» **GOAL OF THE EXERCISE**:
The entries are given below. Output each one unchanged.

» **DATA UNDER STUDY**:
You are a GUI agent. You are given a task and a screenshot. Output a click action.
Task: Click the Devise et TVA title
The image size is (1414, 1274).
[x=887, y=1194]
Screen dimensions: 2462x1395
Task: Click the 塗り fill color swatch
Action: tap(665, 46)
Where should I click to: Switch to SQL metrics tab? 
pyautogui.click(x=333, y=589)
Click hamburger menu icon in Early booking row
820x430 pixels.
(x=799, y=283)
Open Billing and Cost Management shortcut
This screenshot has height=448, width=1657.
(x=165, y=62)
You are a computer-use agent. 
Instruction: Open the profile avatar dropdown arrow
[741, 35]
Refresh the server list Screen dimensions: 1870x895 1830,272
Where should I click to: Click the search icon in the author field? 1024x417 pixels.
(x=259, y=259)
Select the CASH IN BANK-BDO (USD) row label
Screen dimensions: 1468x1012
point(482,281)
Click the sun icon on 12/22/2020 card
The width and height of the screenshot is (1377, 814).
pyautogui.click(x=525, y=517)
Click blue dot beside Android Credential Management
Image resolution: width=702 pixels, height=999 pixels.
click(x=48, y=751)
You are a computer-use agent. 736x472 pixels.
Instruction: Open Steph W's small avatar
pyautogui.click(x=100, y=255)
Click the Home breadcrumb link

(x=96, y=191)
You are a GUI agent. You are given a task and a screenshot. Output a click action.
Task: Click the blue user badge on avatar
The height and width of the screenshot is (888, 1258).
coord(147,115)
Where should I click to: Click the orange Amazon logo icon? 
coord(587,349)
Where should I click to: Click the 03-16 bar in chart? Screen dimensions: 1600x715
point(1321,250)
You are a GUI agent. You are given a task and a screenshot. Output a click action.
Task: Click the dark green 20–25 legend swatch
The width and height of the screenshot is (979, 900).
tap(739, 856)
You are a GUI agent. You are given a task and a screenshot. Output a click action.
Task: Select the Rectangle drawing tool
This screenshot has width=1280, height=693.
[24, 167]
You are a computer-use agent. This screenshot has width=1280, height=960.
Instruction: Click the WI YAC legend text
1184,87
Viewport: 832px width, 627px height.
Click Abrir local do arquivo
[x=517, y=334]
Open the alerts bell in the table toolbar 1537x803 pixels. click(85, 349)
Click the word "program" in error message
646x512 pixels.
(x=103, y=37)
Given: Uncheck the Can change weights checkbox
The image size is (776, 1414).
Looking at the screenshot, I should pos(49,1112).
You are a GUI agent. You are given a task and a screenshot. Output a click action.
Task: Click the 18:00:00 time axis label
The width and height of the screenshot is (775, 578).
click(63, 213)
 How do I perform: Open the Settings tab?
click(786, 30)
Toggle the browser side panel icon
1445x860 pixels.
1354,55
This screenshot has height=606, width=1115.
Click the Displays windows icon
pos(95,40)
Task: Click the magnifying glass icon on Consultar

» **ANSWER SPACE**:
You are a GUI agent. You are given a task and a screenshot. Output a click action.
Task: Click the Devise et TVA title
The image size is (1414, 1274).
[x=887, y=1194]
Screen dimensions: 2462x1395
Task: Click the 塗り fill color swatch
Action: tap(665, 46)
Where should I click to: Switch to SQL metrics tab? 
pyautogui.click(x=333, y=589)
Click hamburger menu icon in Early booking row
820x430 pixels.
(x=799, y=283)
Open Billing and Cost Management shortcut
This screenshot has height=448, width=1657.
(x=165, y=62)
You are a computer-use agent. 
Instruction: Open the profile avatar dropdown arrow
[741, 35]
Refresh the server list Screen dimensions: 1870x895 1830,272
Where should I click to: Click the search icon in the author field? 1024x417 pixels.
(x=259, y=259)
Select the CASH IN BANK-BDO (USD) row label
Screen dimensions: 1468x1012
point(482,281)
Click the sun icon on 12/22/2020 card
The width and height of the screenshot is (1377, 814).
pyautogui.click(x=525, y=517)
Click blue dot beside Android Credential Management
Image resolution: width=702 pixels, height=999 pixels.
click(x=48, y=751)
You are a computer-use agent. 736x472 pixels.
Instruction: Open Steph W's small avatar
pyautogui.click(x=100, y=255)
Click the Home breadcrumb link

(x=96, y=191)
You are a GUI agent. You are given a task and a screenshot. Output a click action.
Task: Click the blue user badge on avatar
The height and width of the screenshot is (888, 1258).
coord(147,115)
Where should I click to: Click the orange Amazon logo icon? 
coord(587,349)
Where should I click to: Click the 03-16 bar in chart? Screen dimensions: 1600x715
point(1321,250)
You are a GUI agent. You are given a task and a screenshot. Output a click action.
Task: Click the dark green 20–25 legend swatch
The width and height of the screenshot is (979, 900).
tap(739, 856)
You are a GUI agent. You are given a task and a screenshot. Output a click action.
Task: Select the Rectangle drawing tool
This screenshot has width=1280, height=693.
[24, 167]
You are a computer-use agent. This screenshot has width=1280, height=960.
Instruction: Click the WI YAC legend text
1184,87
Viewport: 832px width, 627px height.
Click Abrir local do arquivo
[x=517, y=334]
Open the alerts bell in the table toolbar 1537x803 pixels. click(85, 349)
Click the word "program" in error message
646x512 pixels.
(x=103, y=37)
Given: Uncheck the Can change weights checkbox
The image size is (776, 1414).
Looking at the screenshot, I should pos(49,1112).
You are a GUI agent. You are given a task and a screenshot. Output a click action.
Task: Click the 18:00:00 time axis label
The width and height of the screenshot is (775, 578).
click(63, 213)
 How do I perform: Open the Settings tab?
click(786, 30)
Toggle the browser side panel icon
1445x860 pixels.
1354,55
This screenshot has height=606, width=1115.
Click the Displays windows icon
pos(95,40)
Task: Click the magnifying glass icon on Consultar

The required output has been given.